Samedi 11 avril. Les cloches sonneront toutes en chœur ce soir à leur retour de Rome. Elles le feront aussi demain à 12h, précédées par quelques mélodies apéritives dès 11h30.
C’est le moment de présenter la cloche de l’église qui vient joindre sa voix à la sonnerie du beffroi car elle a été étudiée pour la compléter.

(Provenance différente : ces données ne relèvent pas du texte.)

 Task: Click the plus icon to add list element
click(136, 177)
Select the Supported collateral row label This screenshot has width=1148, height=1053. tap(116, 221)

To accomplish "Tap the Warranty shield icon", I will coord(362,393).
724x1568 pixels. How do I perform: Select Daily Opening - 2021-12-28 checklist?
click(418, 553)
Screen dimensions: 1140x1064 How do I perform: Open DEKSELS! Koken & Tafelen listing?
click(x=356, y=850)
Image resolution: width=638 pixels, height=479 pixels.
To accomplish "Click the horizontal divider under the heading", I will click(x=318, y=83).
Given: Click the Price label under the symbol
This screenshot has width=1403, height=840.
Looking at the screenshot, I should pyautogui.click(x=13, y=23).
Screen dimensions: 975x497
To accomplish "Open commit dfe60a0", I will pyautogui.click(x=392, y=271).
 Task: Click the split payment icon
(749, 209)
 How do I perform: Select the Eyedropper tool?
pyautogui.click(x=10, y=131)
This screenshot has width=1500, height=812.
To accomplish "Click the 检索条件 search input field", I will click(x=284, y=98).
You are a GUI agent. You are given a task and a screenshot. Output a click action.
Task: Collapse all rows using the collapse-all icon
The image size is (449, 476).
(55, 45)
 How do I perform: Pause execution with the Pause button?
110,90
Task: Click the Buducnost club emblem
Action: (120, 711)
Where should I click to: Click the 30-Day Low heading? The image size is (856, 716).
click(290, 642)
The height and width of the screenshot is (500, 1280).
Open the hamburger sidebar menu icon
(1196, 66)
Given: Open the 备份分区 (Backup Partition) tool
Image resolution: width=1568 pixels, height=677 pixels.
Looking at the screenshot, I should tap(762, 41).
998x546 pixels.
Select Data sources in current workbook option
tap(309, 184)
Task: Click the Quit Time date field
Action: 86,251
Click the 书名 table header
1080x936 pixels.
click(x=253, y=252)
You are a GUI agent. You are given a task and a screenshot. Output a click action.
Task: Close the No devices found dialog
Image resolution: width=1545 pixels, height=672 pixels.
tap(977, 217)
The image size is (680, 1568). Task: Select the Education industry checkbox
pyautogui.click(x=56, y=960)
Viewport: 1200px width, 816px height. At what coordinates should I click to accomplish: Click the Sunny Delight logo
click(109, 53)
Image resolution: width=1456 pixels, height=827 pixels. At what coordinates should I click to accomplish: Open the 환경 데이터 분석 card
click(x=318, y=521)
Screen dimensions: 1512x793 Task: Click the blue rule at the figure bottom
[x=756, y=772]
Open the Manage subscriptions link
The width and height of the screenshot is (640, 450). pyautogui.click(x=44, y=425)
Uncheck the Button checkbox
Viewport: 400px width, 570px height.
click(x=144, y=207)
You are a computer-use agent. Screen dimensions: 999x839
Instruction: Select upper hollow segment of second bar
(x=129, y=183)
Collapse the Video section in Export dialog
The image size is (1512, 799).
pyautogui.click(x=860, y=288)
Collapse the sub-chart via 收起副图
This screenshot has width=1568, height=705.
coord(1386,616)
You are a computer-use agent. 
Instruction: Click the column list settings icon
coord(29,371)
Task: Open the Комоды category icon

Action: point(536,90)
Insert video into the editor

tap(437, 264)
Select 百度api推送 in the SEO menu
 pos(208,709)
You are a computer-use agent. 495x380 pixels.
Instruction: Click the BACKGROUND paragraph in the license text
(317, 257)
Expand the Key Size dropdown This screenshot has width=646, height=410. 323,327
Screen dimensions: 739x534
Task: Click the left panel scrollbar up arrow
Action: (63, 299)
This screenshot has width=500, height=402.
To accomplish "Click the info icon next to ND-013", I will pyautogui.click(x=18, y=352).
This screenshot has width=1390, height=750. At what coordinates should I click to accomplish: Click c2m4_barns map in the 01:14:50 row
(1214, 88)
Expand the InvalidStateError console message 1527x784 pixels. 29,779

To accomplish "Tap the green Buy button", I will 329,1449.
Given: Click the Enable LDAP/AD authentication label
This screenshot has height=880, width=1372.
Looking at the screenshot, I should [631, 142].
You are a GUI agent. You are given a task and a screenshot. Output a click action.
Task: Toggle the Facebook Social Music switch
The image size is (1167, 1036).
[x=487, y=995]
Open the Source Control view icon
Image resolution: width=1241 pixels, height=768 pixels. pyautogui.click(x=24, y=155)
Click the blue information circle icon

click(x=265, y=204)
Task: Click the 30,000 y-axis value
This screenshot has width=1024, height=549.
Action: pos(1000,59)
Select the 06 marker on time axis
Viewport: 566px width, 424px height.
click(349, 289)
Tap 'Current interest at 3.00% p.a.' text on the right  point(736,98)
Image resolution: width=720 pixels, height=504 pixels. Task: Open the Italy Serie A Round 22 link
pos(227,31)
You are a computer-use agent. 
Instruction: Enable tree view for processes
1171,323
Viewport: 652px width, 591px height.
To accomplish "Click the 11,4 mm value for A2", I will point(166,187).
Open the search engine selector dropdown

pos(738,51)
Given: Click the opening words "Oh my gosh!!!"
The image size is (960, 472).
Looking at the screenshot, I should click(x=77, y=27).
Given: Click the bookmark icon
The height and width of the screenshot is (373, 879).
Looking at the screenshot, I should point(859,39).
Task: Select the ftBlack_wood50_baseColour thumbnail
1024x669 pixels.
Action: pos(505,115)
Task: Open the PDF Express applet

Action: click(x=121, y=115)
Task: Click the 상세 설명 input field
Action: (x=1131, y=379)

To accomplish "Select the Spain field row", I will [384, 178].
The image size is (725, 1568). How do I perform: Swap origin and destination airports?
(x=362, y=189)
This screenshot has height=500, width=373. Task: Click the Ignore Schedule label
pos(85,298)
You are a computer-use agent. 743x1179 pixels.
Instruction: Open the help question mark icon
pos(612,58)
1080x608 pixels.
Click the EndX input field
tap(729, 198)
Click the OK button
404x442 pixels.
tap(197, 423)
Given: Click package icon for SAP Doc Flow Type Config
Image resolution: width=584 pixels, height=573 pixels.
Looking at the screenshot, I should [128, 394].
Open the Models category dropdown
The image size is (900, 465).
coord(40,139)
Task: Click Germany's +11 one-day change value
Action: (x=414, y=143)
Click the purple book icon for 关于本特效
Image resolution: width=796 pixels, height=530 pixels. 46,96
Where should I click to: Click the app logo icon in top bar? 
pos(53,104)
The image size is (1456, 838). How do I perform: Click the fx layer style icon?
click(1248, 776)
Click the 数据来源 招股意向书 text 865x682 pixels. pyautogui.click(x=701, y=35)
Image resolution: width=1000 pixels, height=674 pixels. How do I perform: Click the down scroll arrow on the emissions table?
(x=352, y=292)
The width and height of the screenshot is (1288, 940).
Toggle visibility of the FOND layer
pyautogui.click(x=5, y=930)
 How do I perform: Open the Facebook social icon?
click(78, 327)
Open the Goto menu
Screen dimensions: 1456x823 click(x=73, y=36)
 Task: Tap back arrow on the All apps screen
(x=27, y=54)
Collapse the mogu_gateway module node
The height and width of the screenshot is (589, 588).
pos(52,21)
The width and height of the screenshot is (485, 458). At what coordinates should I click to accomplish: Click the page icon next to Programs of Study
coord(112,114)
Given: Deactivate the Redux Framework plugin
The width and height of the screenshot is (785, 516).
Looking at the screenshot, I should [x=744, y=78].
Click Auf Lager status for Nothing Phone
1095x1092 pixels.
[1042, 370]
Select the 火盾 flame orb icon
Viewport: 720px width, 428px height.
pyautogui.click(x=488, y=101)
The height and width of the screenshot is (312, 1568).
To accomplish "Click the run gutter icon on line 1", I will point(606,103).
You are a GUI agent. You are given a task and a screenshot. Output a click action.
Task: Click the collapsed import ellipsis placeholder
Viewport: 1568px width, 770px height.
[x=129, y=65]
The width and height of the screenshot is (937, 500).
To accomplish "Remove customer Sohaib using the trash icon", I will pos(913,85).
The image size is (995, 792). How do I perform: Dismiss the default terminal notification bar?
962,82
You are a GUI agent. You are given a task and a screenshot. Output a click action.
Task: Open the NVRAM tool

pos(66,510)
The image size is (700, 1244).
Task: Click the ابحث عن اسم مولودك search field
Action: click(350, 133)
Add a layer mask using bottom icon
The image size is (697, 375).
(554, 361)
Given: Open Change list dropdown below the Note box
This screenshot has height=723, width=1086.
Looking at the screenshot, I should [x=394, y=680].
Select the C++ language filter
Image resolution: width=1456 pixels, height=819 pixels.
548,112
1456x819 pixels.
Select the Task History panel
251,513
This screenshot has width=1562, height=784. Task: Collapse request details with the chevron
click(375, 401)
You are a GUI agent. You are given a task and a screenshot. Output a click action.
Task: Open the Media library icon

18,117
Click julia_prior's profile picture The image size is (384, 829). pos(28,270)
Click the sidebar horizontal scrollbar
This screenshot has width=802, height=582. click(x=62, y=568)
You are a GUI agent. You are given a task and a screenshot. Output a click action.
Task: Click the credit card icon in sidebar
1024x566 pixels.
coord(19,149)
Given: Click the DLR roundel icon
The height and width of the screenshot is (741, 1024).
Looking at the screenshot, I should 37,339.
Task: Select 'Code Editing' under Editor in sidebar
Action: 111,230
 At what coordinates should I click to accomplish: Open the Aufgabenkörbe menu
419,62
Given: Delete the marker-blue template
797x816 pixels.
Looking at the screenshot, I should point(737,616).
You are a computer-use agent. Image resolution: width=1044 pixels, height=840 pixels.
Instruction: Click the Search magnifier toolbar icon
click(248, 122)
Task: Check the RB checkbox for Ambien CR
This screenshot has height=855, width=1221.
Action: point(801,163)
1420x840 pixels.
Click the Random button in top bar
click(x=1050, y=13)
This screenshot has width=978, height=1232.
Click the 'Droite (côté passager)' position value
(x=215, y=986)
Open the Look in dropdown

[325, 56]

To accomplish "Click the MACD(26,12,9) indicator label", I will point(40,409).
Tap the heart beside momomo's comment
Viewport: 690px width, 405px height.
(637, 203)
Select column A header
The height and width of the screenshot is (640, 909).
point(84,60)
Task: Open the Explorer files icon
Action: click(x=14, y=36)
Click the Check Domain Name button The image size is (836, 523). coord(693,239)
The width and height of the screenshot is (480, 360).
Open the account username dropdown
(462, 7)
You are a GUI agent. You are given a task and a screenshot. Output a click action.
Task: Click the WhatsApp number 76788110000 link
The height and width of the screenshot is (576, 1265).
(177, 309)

Elle est en effet issue de l’opération de 2012 et a été coulée à Gembloux par le fondeur André Voegelé. Elle présente les mêmes frises d’épis de blé que Romane et Benjamine. Il s’agit d’un mi d’environ 120 kg pour 60 cm de diamètre, une octave au-dessus de la cloche Joseph du beffroi. Il permet d’étendre la sonnerie du beffroi en ajoutant une note plus aigüe.
La cloche culmine depuis début 2013 dans le lanternon situé tout en haut du clocher de l’église, c’est pourquoi nous pouvons bien l’entendre mais aussi la voir. Elle est dédiée à saint Pierre, comme l’ancienne abbaye dont les bâtiments ont été entièrement reconstruits quelque 250 ans plus tôt. La majeure partie de ceux-ci sont dus au célèbre architecte Laurent-Benoît Dewez. Ce sont ces bâtiments que nous connaissons encore aujourd’hui.
Outre une très belle effigie de saint Pierre, la cloche porte l’inscription suivante, très à propos (sic) :
JE M’APPELLE PIERRE
250 ANS APRES LA RECONSTRUCTION
PAR L’ARCHITECTE LAURENT-BENOIT DEWEZ
DE L’ABBAYE QUE FONDA SAINT GUILBERT
JE CHANTE DU SOMMET DE SON EGLISE
(A) LA MÉMOIRE DU PREMIER DES APOTRES A QUI ELLE ÉTAIT DEDIEE

Illustrations : La montée de la cloche au sommet de l’église et vue de celle-ci avec son marteau externe. Collection privée – article Manu Delsaute



Mercredi 8 avril. En attendant une sonnerie exceptionnelle pour demain, deux cloches pour ce soir, intervalle de quarte comme hier, mais plus haut : Guibert et Romane, soit fa#-si.
Malgré les liens étroits entre la ville et l’abbaye, la vie monastique requiert calme et quiétude, hors de la place publique. L’essor de la ville et la précarité des premières constructions de l’abbaye vont rapidement pousser les moines à se munir de quartiers particuliers.

Lundi 6 avril. Sonnerie des quatre plus grosses cloches pour ce soir. Ré-mi-fa#-la, les plus anciennes du beffroi. Petit exercice préparatoire vers ce qui nous attend plus tard cette semaine avec Pâques.

Samedi 4 avril. Reprenons la sonnerie d’hier et étendons-la en y ajoutant une note plus grave qui viendra asseoir l’ensemble, lui donner plus de consistance. Nous obtenons l’accord fa# mineur : fa#-la-do#.

Vendredi 3 avril. Sonnerie à deux cloches en tierce majeure (deux tons d’écart) comme hier, mais en plus aigu : la-do# ou 4-6. Le langage des cloches est vaste et variable. La manière de sonner, le choix et les combinaisons de cloches apportent un rendu chaque fois différent. Il suffit d’y prêter attention.